» Tujuan Tugas: Menurut berita tentang pemeriksaan pelapor Sukmawati di bawah, pukul berapa pemeriksaan Ratih dimulai dan selesai?

- Beranda
- Komunitas
- News
- Berita dan Politik
Pelapor Diperiksa Singkat, Polisi Belum Sentuh Pokok Perkara Sukmawati


TS
i.am.legend.
Pelapor Diperiksa Singkat, Polisi Belum Sentuh Pokok Perkara Sukmawati

Pelapor Diperiksa Singkat, Polisi Belum Sentuh Pokok Perkara Sukmawati
Suara.com - Ratih Puspa Nusanti telah merampungkan pemeriksaan terkait kasus dugaan penodaan agama di Polda Metro Jaya, Senin (25/11/2019). Ratih diperiksa sebagai pelapor Sukmawati Soekarnoputri.
Pemeriksaan tersebut rampung pada pukul 16.00 WIB setelah dimulai sejak pukul 15.30 WIB. Dalam pemeriksaan singkat tersebut, Ratih hanya dimintakan klarifikasi soal kasus yang dilaporkannya ke polisi.
Sekjen Koordinator Bela Islam (Korabi), Novel Bamukmin selaku pendamping hukum menyebut, pemeriksaan akan dilanjutkan pada hari Kamis mendatang.
"Sudah selesai, dilanjut hari Kamis untuk melengkapi alat bukti. Hari ini baru data pribadi saja, belum masuk ke materi pokok karena yang menjadi acuan itu alat bukti yang cukup," kata Novel saat dihubungi, Senin (25/11/2019).
Novel menyebut, saat membuat laporan, Ratih hanya melampirkan barang bukti berupa print out pemberitaan media massa dan video Sukmawati di Youtube.
Novel menyebut, pihaknya siap menyerahkan video Sukmawati pada pemeriksaan lanjutan pada Kamis (28/11/2019) mendatang.
"Waktu lapor, ketika itu pelapor memang baru hanya dapat bukti dari kutipan print out dari beberapa media online belum ada video dan Youtube ketika itu," sambungnya.
Terkait agenda pemeriksaan lanjutan itu, kata Novel, Ratih nantiya akan diminta untuk melengkapi bukti laporannya soal kasus penodaaan agama yang dituduhkan kepada putri kandung Presiden pertama RI Soekarno itu.
"Tadi sore pemeriksaan pelapor, kita harus melengkapi barang bukti dan Kamis kita lanjutkan untuk diperiksa mengenai barang bukti yang kita ajukan waktu lapor. Kalau penyidik meminta rekaman video baru kami serahkan di pemeriksaan lanjutan," jelas Novel.
Untuk diketahui, Sukmawati dilaporkan ke Polda Metro Jaya pada Jumat (15/11/2019), terkait kasus dugaan penistaan agama.

» Data yang Diberikan:
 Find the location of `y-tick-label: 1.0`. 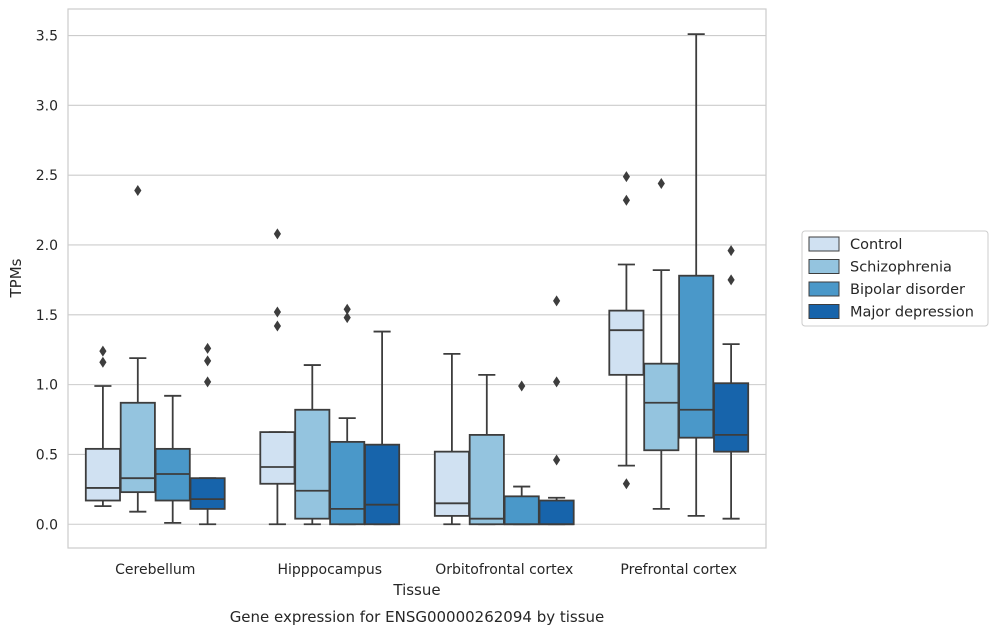

y-tick-label: 1.0 is located at coordinates (47, 386).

» Hasil Tugas: Pemeriksaan Ratih dimulai pukul 15.30 WIB dan selesai pukul 16.00 WIB.